I noticed him at the beginning of the school year but I was too busy”pining” away for my life in NM to really pay close attention. Then, one spring day, he was standing at the teacher’s desk asking a question and I looked up at him. Now, I am not an overly romantic or mushy type person (ask my husband) but I swear to you, it was like some kind of light was shining on that boy. I saw a future with him. I saw him talking to our children. I always have a hard time explaining what I felt in that instant, but I guess you could say, it was sort of love at first sight. I was freaked out by it to tell the truth. I mean, I thought he was cute and nice and funny but in that moment, it was as if I was being “told” that he was the one. I know, it sounds corny, but it’s the truth. I decided then and there that I had to know him. So, here is the story of our beginning and how “we” almost didn’t happen because of a serious fashion “don’t” committed by him.
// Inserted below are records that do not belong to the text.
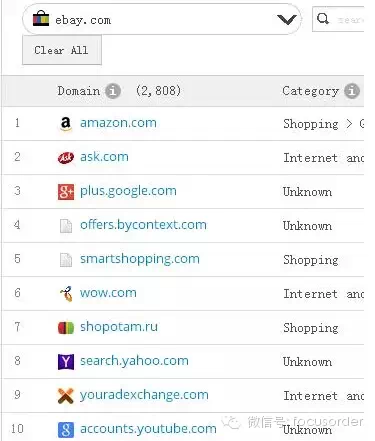This screenshot has width=375, height=441.
Task: Click the Amazon favicon icon
Action: [x=66, y=124]
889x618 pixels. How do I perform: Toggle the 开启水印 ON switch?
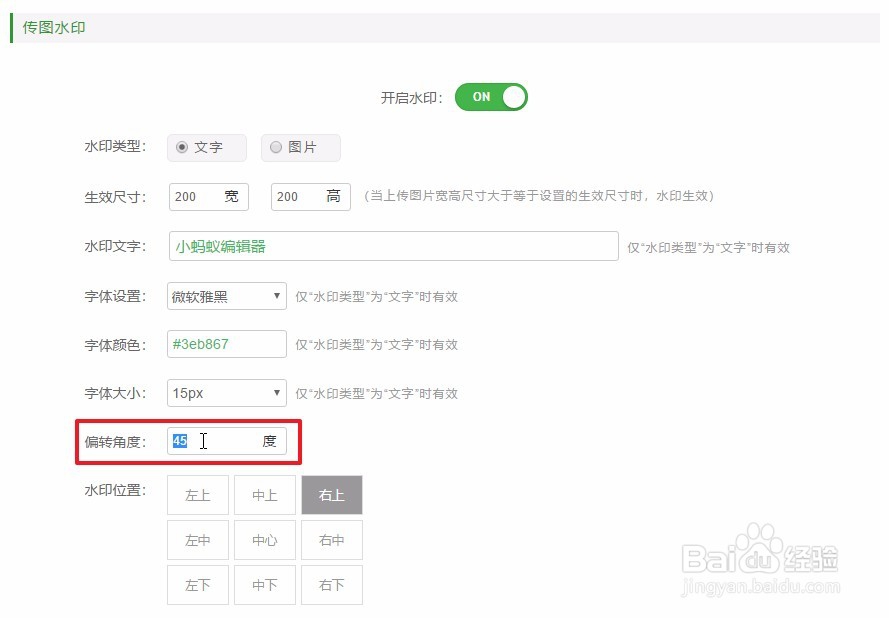tap(490, 96)
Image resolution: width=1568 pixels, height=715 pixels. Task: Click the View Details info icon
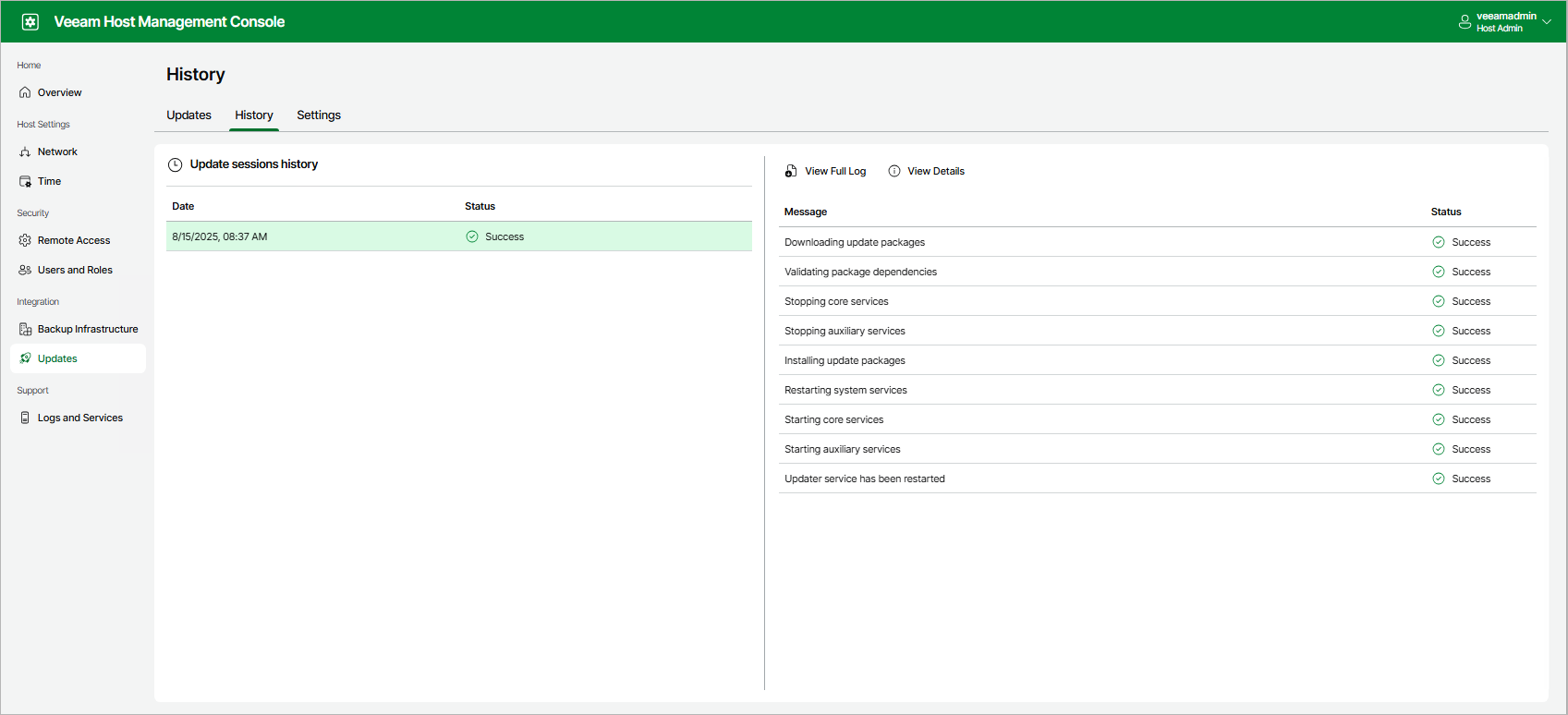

I started, like any 14-year-old girl does, by asking all my friends and his friends about him. I asked where he lived, what sport he played, where he was from and most importantly, who he liked. One of our mutual friends assured me he would talk to him and find out if he had noticed me as well. A series of notes were sent back and forth between myself and my friend. The gist of the notes was, yes, he knew who I was and he thought I was “cute”. He kind of “liked” me and two other girls. Well, that annoyed me and I told my friend to tell him that I liked a couple other boys too. This went on for a couple of weeks and then, one afternoon our mutual friend handed me a note from “him”. I still have it to this day. He wrote that he really wanted to get to know me, but he had to go out-of-town to his brother’s graduation from college. He hoped that I would still like him when he got back……in like 5 days. A little dramatic, but come on, we were 14.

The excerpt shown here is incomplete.